▶ TASK
What this exercise calls for is an exact copy of the data.

################

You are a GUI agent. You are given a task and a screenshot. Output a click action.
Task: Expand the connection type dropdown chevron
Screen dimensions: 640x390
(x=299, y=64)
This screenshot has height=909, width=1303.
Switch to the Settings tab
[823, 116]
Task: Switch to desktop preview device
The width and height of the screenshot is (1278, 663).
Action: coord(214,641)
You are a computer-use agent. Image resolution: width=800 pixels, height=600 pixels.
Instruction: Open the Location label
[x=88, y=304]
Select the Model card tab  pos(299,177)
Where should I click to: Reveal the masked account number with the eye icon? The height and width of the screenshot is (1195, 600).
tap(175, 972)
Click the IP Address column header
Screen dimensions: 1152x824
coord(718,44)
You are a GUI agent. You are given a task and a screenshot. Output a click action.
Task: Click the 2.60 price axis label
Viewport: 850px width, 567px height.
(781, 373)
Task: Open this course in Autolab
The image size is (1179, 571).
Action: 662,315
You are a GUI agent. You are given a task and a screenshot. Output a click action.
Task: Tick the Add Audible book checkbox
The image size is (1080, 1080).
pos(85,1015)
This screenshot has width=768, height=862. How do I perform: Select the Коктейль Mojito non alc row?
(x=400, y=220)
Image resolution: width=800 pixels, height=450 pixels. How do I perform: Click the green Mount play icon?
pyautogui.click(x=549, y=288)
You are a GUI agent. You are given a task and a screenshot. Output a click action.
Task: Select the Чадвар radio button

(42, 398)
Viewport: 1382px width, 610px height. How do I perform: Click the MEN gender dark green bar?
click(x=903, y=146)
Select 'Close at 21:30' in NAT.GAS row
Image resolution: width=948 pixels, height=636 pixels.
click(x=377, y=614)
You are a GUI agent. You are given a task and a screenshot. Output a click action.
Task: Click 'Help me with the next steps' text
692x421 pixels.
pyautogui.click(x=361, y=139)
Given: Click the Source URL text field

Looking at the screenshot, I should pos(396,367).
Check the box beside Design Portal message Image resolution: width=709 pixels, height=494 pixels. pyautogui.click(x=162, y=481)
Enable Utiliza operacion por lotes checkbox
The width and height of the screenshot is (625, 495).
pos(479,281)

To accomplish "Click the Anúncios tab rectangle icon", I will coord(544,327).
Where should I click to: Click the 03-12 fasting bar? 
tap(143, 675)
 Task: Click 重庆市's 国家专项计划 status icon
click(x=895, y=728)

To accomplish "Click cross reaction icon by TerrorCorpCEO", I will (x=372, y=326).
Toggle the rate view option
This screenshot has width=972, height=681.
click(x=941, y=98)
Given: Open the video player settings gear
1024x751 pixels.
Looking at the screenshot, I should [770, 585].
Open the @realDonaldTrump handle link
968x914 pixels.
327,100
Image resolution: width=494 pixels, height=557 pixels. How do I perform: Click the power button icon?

################

▶ PROBLEM SOLUTION
You are a GUI agent. You are given a task and a screenshot. Output a click action.
Task: Expand the connection type dropdown chevron
Screen dimensions: 640x390
(x=299, y=64)
This screenshot has height=909, width=1303.
Switch to the Settings tab
[823, 116]
Task: Switch to desktop preview device
The width and height of the screenshot is (1278, 663).
Action: coord(214,641)
You are a computer-use agent. Image resolution: width=800 pixels, height=600 pixels.
Instruction: Open the Location label
[x=88, y=304]
Select the Model card tab  pos(299,177)
Where should I click to: Reveal the masked account number with the eye icon? The height and width of the screenshot is (1195, 600).
tap(175, 972)
Click the IP Address column header
Screen dimensions: 1152x824
coord(718,44)
You are a GUI agent. You are given a task and a screenshot. Output a click action.
Task: Click the 2.60 price axis label
Viewport: 850px width, 567px height.
(781, 373)
Task: Open this course in Autolab
The image size is (1179, 571).
Action: 662,315
You are a GUI agent. You are given a task and a screenshot. Output a click action.
Task: Tick the Add Audible book checkbox
The image size is (1080, 1080).
pos(85,1015)
This screenshot has width=768, height=862. How do I perform: Select the Коктейль Mojito non alc row?
(x=400, y=220)
Image resolution: width=800 pixels, height=450 pixels. How do I perform: Click the green Mount play icon?
pyautogui.click(x=549, y=288)
You are a GUI agent. You are given a task and a screenshot. Output a click action.
Task: Select the Чадвар radio button

(42, 398)
Viewport: 1382px width, 610px height. How do I perform: Click the MEN gender dark green bar?
click(x=903, y=146)
Select 'Close at 21:30' in NAT.GAS row
Image resolution: width=948 pixels, height=636 pixels.
click(x=377, y=614)
You are a GUI agent. You are given a task and a screenshot. Output a click action.
Task: Click 'Help me with the next steps' text
692x421 pixels.
pyautogui.click(x=361, y=139)
Given: Click the Source URL text field

Looking at the screenshot, I should pos(396,367).
Check the box beside Design Portal message Image resolution: width=709 pixels, height=494 pixels. pyautogui.click(x=162, y=481)
Enable Utiliza operacion por lotes checkbox
The width and height of the screenshot is (625, 495).
pos(479,281)

To accomplish "Click the Anúncios tab rectangle icon", I will coord(544,327).
Where should I click to: Click the 03-12 fasting bar? 
tap(143, 675)
 Task: Click 重庆市's 国家专项计划 status icon
click(x=895, y=728)

To accomplish "Click cross reaction icon by TerrorCorpCEO", I will (x=372, y=326).
Toggle the rate view option
This screenshot has width=972, height=681.
click(x=941, y=98)
Given: Open the video player settings gear
1024x751 pixels.
Looking at the screenshot, I should [770, 585].
Open the @realDonaldTrump handle link
968x914 pixels.
327,100
Image resolution: width=494 pixels, height=557 pixels. How do I perform: Click the power button icon?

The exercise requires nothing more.